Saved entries

=====

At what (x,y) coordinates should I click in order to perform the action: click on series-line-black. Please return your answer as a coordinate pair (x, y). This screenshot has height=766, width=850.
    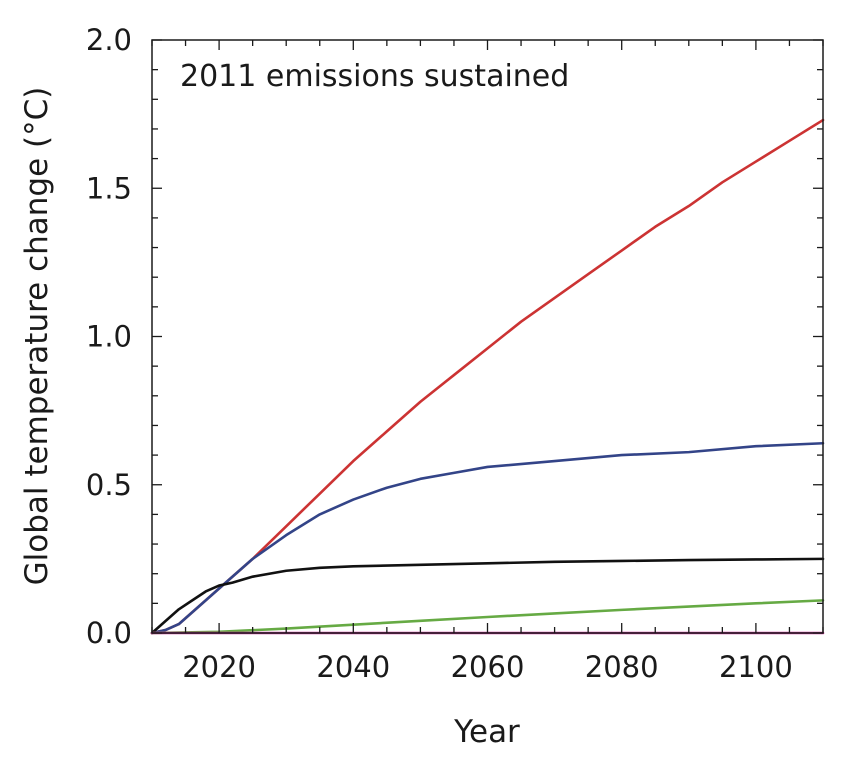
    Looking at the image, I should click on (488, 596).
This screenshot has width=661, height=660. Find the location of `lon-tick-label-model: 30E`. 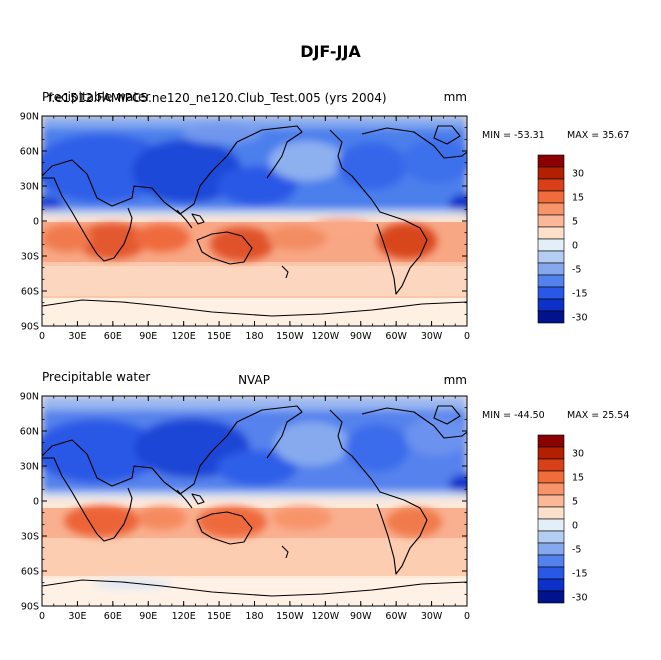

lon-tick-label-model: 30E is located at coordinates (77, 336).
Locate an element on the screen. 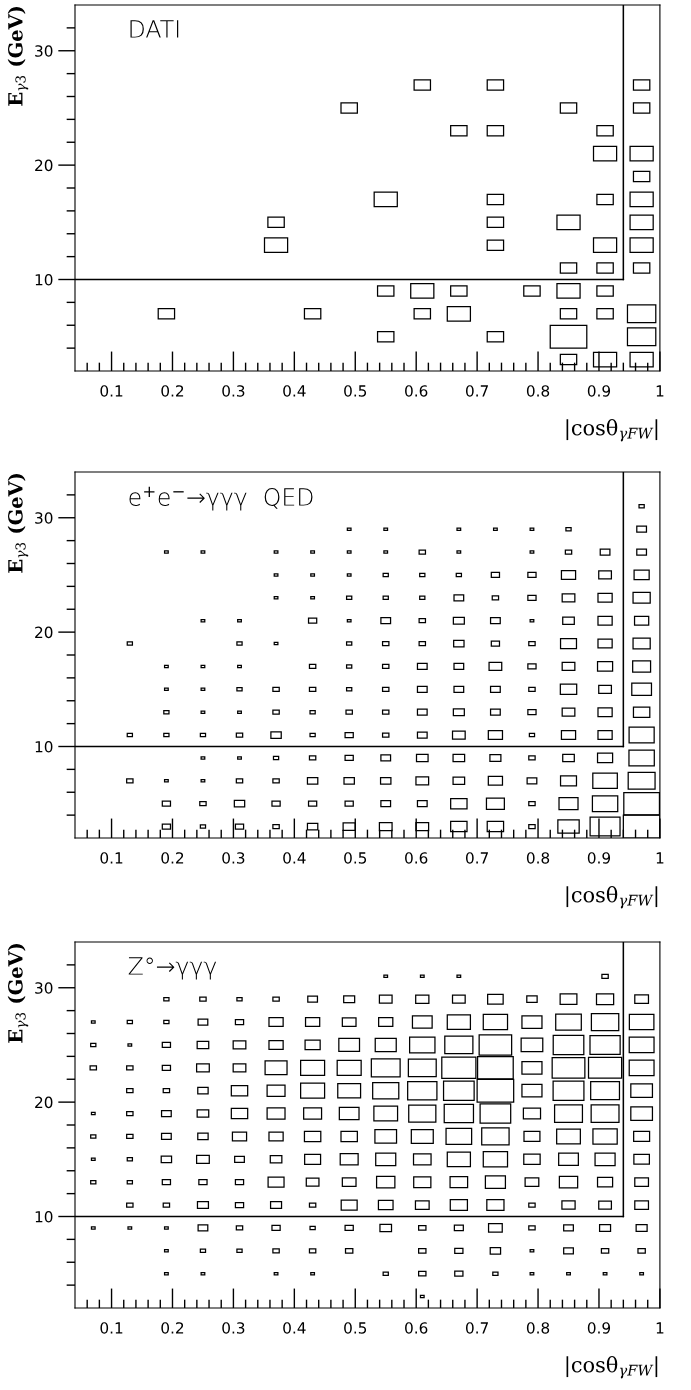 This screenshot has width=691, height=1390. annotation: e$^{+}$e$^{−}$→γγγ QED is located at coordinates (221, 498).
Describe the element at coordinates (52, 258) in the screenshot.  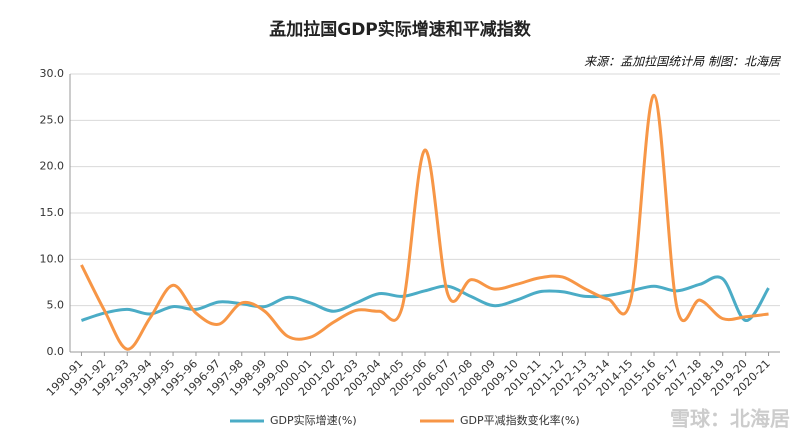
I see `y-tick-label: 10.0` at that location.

=====

◆ Aim of the exercise
Turn the records into a numbered list, starting with the first line and going on through the line containing "lon-tick-label-model: 30E is". Skip blank lines and leave out the pictures.

◆ Result of the exercise
1. At what (x,y) coordinates should I click in order to perform the action: click on series-line-black. Please return your answer as a coordinate pair (x, y). This screenshot has height=766, width=850.
2.     Looking at the image, I should click on (488, 596).
3. This screenshot has width=661, height=660. Find the location of `lon-tick-label-model: 30E`. 
4. lon-tick-label-model: 30E is located at coordinates (77, 336).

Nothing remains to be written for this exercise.